Et maintenant que va-t-il se passer ? Si les frappes qui, semble-t-il, n'ont pas fait beaucoup de dégâts, s'arrêtent, toute l'opération aura été un coup d'épée dans l'eau. Rien n'aura changé dans les rapports de force sur le terrain et la déroute des rebelles se poursuivra. Mais la dignité de la France se trouvera considérablement diminuée, et pour longtemps.
Cependant, il y a une autre victime collatérale de cette aventure : la rationalité, du moins en Occident. «On» (c'est-à-dire la presse et l'immense majorité de la classe politique) nous demande de croire à l'implication russe dans l'affaire Skripal, dont on n'a aucune preuve et qui est extrêmement peu plausible : pourquoi diable aller tenter de tuer un ex-espion qui ne représente plus rien, peu avant des élections et le Mondial de football (de façon à discréditer ces deux événements) avec un poison qui permet d'accuser la Russie et qui en plus laisse les victimes vivantes ?

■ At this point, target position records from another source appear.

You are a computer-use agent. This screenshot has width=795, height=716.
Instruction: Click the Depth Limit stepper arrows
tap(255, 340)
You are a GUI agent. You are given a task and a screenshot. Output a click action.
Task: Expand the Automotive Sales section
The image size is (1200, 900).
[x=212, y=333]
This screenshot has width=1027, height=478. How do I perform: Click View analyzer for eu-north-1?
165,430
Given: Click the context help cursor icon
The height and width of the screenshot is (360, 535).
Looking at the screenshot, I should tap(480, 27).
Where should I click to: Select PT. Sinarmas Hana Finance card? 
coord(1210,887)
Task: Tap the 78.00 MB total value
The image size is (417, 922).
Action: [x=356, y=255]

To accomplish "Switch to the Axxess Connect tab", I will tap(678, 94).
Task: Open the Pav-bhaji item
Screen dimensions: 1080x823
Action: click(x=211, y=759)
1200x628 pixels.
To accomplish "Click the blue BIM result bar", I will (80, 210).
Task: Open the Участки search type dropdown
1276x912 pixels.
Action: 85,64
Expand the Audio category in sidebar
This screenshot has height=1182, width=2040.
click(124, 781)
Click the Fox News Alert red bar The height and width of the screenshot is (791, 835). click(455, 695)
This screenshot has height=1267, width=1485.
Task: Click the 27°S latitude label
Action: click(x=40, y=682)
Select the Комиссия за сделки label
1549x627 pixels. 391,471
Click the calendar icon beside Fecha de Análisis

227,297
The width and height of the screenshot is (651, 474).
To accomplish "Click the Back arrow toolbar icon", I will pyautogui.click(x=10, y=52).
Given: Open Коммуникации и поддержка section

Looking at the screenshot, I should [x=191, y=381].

L'affaire Skripal n'est pas close et voila que les mêmes nous demandent de croire à la responsabilité du gouvernement syrien dans un usage de gaz toxique dans une région que l'armée syrienne a depuis entièrement reconquise. A nouveau, aucune preuve et aucune plausibilité.
Ensuite, on bombarde au moment même où les inspecteurs de l'organisation pour l'interdiction des armes chimiques arrivent en Syrie pour enquêter. Ce qui veut dire qu'on se moque éperdument non seulement du droit international (les bombardements n'ayant aucune base légale) mais même de la possibilité d'une enquête objective.
Finalement, on nous demande de croire qu'on a détruit les usines d'armement chimique en Syrie (en partie, parce qu'il faut prétendre qu'il en reste pour de nouveaux prétextes) sans causer de pollution massive et létale.
Déjà, l'implication russe dans l'élection américaine de 2016 relevait du conte de fée, mais ici on tombe dans l'irrationalité la plus complète. Ce qui a fait la force de l'Occident dans le passé était en partie due à l'adhésion à la rationalité et à la science. Ce qui nous menace le plus aujourd'hui, ce ne sont pas nos ennemis extérieurs réels ou imaginaires (Russie, Chine, Iran, islam, populisme) mais l'auto-destruction que nous nous infligeons en sapant ces deux fondements de la civilisation. A nouveau, sauver ce qu'il en reste est bien plus profond que l'opposition gauche-droite.
Et pour ce qui est de l'indépendance de la France, il reste à espérer que le peuple français sera capable de se révolter contre l’humiliation que lui imposent ses dirigeants.